Making Document Intelligence Beautiful: Cleaning OCR Noise for Power Automate

Repository: nampacx/A-more-beautifull-Document-Ingelligence

The Problem with Perfect OCR 🤔

Azure Document Intelligence is incredibly powerful. Point it at an invoice, and you get back structured data—line items, totals, vendor information, the whole package. But here’s the catch: you also get everything else. 📦

Bounding boxes. Polygon coordinates. Span metadata. Confidence scores for every character. Layout geometry that would make a cartographer jealous. 🗺️

When you’re building a Power Automate flow that just needs to know “what was the invoice total?” this flood of metadata becomes noise. You don’t want to write complex expressions to navigate through layers of OCR metadata just to extract a simple field value.

A Real-World Use Case

A customer wanted to automate invoice processing: email arrives with PDF attachment, Power Automate triggers, Document Intelligence reads the invoice, structured data flows into their business system. Simple workflow, right?

The challenge wasn’t the OCR accuracy—Document Intelligence nailed that part. The challenge was making the JSON response usable in Power Automate without writing a PhD thesis worth of filter expressions.

That’s where this project comes in.

The Solution: Less Metadata Soup, More Business Data 🍲➡️📊

A More Beautiful Document Intelligence is a .NET Azure Functions app that acts as a JSON cleanup layer between Document Intelligence and Power Automate.

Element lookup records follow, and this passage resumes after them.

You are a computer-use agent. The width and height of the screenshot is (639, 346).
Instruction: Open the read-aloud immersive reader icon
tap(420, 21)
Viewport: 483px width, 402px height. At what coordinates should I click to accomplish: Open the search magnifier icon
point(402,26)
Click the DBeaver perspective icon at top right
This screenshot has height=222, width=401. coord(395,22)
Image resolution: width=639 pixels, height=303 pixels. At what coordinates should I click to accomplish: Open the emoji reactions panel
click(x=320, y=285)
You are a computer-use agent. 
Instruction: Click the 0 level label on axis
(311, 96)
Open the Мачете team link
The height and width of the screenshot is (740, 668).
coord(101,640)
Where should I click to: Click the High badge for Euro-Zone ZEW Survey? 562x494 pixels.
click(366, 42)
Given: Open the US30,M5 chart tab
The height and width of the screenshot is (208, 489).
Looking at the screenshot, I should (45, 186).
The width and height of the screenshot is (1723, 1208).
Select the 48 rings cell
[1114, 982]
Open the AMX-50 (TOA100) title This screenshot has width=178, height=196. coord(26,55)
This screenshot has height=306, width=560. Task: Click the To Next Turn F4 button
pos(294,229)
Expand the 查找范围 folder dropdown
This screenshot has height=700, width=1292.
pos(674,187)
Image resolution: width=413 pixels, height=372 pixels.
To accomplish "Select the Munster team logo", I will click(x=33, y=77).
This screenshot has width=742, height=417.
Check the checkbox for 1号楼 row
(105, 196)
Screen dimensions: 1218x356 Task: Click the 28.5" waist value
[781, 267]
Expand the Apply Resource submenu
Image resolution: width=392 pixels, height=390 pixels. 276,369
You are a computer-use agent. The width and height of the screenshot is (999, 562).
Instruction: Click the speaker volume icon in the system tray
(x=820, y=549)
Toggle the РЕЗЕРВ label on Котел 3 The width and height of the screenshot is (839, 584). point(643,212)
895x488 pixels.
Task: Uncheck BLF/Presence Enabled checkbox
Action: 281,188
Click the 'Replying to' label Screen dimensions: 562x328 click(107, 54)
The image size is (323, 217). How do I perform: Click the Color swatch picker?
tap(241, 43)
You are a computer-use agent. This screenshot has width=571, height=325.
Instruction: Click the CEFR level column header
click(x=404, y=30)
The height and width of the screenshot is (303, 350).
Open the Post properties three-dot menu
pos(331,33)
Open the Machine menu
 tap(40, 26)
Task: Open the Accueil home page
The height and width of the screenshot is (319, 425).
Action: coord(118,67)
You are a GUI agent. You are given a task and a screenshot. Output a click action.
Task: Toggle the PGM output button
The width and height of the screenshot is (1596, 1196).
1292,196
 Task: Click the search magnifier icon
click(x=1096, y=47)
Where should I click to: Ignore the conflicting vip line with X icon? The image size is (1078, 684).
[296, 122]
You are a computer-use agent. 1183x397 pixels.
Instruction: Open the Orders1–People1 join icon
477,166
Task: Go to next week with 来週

It provides three HTTP-triggered functions, each addressing a specific cleanup need:

📊 BeautifulTables: Normalize Table Structures

Takes Document Intelligence table arrays and normalizes them into one of two semantic types:

Key-value tables: Label → value pairs (think metadata sections)
Columnar tables: Headers + data rows (think line item lists)

Strips the OCR layout noise while preserving the actual table content and structure.

📄 BeautifulContent: Extract Clean Text

Accepts full Document Intelligence analyze-result payloads and returns just the page and paragraph content—plain text, no geometry.

Perfect when you need the document text without caring about where exactly on the page each word appeared.

🧾 BeautifulEntries: Parse Invoice Line Items

The most specialized function. Extracts structured invoice line entries from paragraph-based JSON:

Position numbers
Item descriptions
Quantities and units
VAT rates
Unit prices and totals

All the business-critical fields, none of the OCR metadata. ✨

Architecture: Keep It Simple 🏗️

The project structure follows clean separation of concerns:

azfnct/
├── Functions/       # HTTP endpoints
├── Services/        # Transformation logic
└── Models/          # DTOs

infra/               # Bicep deployment

Each function accepts JSON via POST, runs transformations through service classes, and returns clean DTOs. No state, no databases, no complexity—just pure data transformation.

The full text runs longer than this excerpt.